OpenAjax Alliance Tackles Interoperability
Paul Krill, InfoWorld
Looking to bolster AJAX (Asynchronous JavaScript and XML) and development of Web 2.0 applications, the OpenAjax Alliance on Wednesday plans to introduce a project that addresses AJAX interoperability issues. The alliance, which features vendors such as IBM, Oracle, and Sun Microsystems, will roll out its OpenAjax Hub project. This effort involves developing a standard set of JavaScript functionality to tackle problems with interoperability arising when multiple AJAX libraries are used within the same Web page. With the hub, multiple AJAX run-time libraries would be able to coexist on a page. Version 1.0 of the OpenAjax Hub is planned for completion by the end of this calendar year; integration of the hub into AJAX toolkits expected in early 2007. Support for the hub is expected in toolkits such as Dojo and script.aculo.us as well as in AJAX frameworks such as Tibco General Interface and offerings from Backbase, JackBe and Nexaweb. The unveiling of the hub is part of an update on the alliance's activities that is being provided Wednesday. The group will announce a near-doubling of its membership since its formation in February. New members include The Ajaxian, American Greetings, Bling Software, Curl, edge IPK, eLink Business Innovations, ENOVIA, MatrixOne, Finetooth, The Front Side, Ikivo, ILOG, IN2, IT Mill, Javeline, JWAX, Merced Systems, Nexaweb, Nitobi, OpenLink Software, Seagull Software, Sitepen, Sun, Vertex Logic, Vircon, Webtide, and Zoho. The alliance seeks to serve as an industry catalyst to boost AJAX-enabled Web 2.0 applications. Ferraiolo defines Web 2.0 as a new generation of the Web focused on collaboration. OpenAjax technologies are intended to produce lower development costs, faster delivery of applications, vendor choice, interoperability, and a richer Web experience. Greater collaboration capabilities that can be added to existing HTML sites or used for new applications is another goal. Also being unveiled on Wednesday is the organization's Web site and a white paper covering a description of AJAX, the AJAX value proposition and a technical section on AJAX architectures. These architectures include single and dual DOMs (Document Object Model), in which the single model involves processing everything in HTML browsers, while the dual approach involves using an XML parser that holds the description of the UI.
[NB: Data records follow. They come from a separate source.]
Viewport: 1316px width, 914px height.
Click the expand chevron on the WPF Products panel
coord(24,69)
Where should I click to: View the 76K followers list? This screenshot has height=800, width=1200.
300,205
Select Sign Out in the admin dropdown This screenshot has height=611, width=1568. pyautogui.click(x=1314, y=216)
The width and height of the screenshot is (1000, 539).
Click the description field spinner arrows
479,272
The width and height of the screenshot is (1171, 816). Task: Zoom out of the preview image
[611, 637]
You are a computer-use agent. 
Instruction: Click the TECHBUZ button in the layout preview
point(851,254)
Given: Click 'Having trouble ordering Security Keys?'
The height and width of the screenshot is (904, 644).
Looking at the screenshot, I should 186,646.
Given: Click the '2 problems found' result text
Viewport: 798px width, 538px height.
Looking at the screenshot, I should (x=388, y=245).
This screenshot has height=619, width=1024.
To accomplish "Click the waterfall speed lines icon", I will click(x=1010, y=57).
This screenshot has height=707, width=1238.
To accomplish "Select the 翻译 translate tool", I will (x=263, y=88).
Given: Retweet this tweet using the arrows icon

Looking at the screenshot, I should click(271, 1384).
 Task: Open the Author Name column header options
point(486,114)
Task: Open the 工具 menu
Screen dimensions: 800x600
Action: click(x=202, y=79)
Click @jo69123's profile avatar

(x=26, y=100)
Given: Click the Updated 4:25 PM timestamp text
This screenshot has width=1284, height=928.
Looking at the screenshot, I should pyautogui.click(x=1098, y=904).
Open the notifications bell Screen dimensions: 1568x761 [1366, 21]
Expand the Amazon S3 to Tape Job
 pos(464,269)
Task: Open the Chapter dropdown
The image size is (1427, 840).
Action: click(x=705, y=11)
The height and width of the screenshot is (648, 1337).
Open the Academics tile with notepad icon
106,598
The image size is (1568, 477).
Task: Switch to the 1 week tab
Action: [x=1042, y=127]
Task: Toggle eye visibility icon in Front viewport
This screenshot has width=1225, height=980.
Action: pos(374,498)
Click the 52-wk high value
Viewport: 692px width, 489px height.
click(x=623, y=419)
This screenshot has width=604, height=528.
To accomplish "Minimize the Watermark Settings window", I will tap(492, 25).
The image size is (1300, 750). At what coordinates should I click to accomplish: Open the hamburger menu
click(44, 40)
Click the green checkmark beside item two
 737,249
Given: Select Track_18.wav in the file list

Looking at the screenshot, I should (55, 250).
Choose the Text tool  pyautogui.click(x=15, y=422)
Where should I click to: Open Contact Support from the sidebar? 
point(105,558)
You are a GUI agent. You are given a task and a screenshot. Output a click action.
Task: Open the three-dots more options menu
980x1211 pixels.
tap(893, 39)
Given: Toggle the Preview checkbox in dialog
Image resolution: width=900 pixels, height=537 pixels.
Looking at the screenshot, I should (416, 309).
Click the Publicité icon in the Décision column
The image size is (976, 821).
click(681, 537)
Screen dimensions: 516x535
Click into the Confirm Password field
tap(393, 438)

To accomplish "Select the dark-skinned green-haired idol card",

International Alliance to Study RFID, Wireless Security
Renee Boucher Ferguson, eWEEK
A new consortium, the International Technology Alliance, has been tapped to by both the United States Army Research Laboratory and United Kingdom Ministry of Defense to conduct a study to explore RFID and secure wireless technology that will support future collation operations. The study, which could play out over a 10-year period and cost about $135.8 million, looks to better enable coalition forces to quickly gather, interpret and share battlefield information to coordinate actions, according to a September 18, 2006 statement from IBM. The goal of ITA, according to U.S. Army Chief Scientist Thomas Killion, is to focus innovation on the scientific enablers of net-centric warfare. The group — led by IBM but including 25 trans-continental partners — brings together industry and academic groups in four areas of research: network theory; security across a system of systems; RFID information collection and processing; and distributed coalition planning and decision making. The companies involved in the ITA consortium include IBM, BBN Technologies, the Boeing Company, Honeywell. Applied Research Associates from the U.S. Companies based in the United Kingdom include IBM (again) LogicaCMG, Roke Manor Research and Systems Engineering and Assessment. Participants from the U.S. academia field are Carnegie Mellon University, City University of New York, Columbia University, University of Maryland, University of Massachusetts Amherst, Pennsylvania State University, Rensselaer Polytechnic Institute and the University of California at Los Angeles.